──────── Input material ────────

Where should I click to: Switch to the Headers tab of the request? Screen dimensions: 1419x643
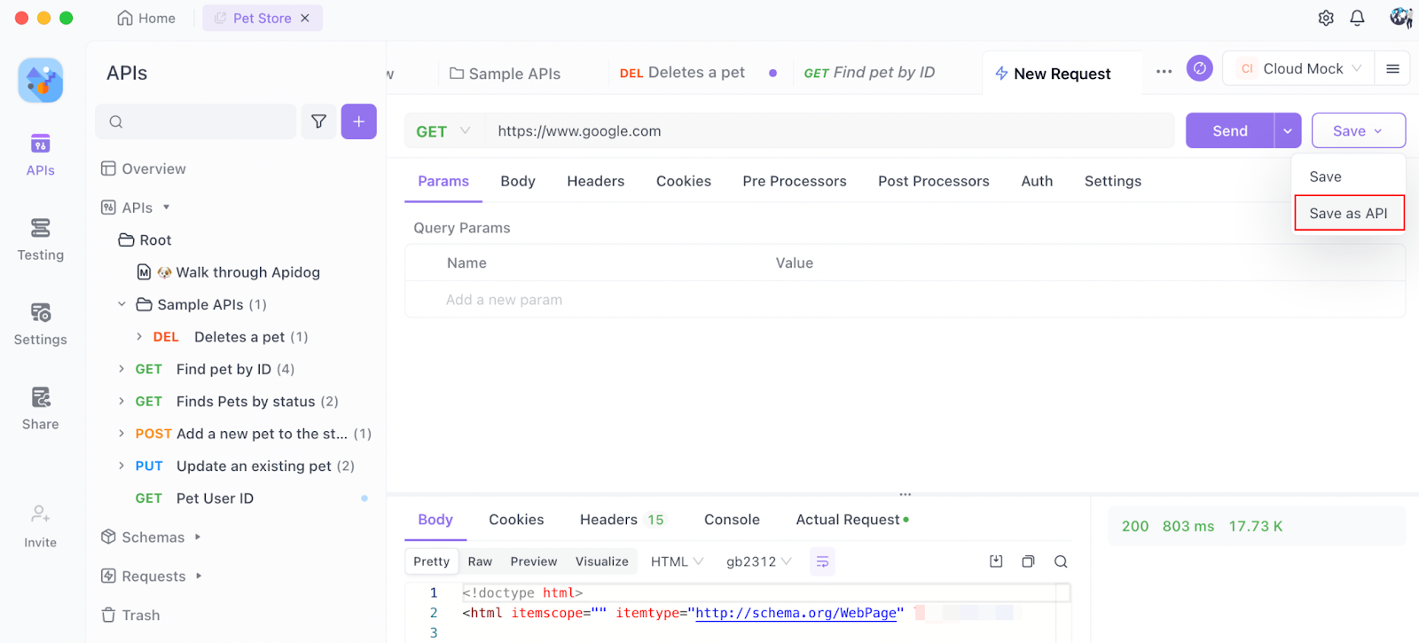pyautogui.click(x=595, y=181)
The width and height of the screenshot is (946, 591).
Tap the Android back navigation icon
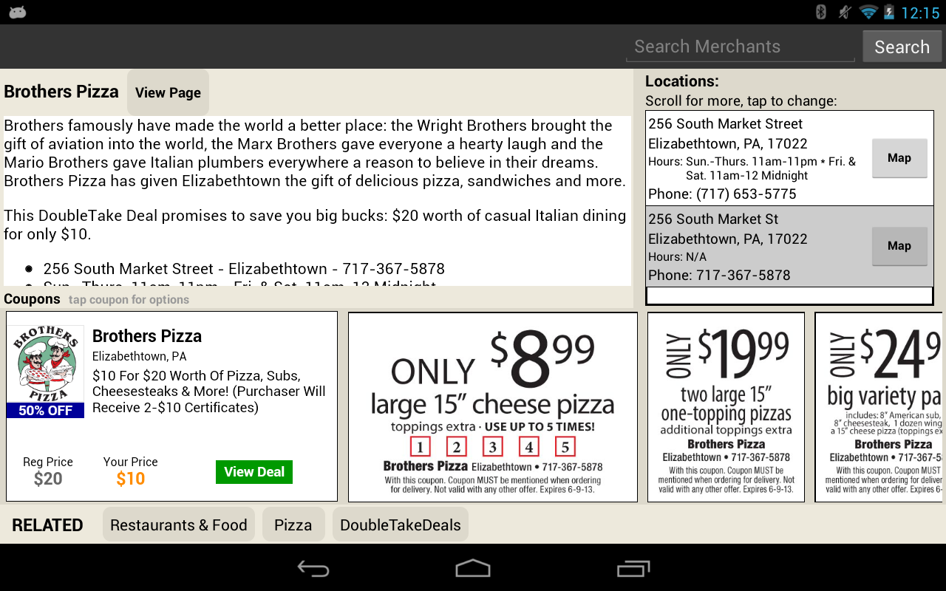pos(313,568)
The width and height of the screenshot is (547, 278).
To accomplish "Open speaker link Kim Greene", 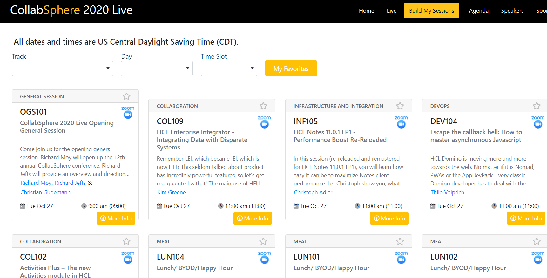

────────

(Instructions for the task): Render every line of the records above as a JSON array of strings, one string per line, with blank lines omitted and the pictures left out.

(Reply to the task):
[
  "Where should I click to: Switch to the Headers tab of the request? Screen dimensions: 1419x643",
  "pyautogui.click(x=595, y=181)",
  "The width and height of the screenshot is (946, 591).",
  "Tap the Android back navigation icon",
  "pos(313,568)",
  "The width and height of the screenshot is (547, 278).",
  "To accomplish \"Open speaker link Kim Greene\", "
]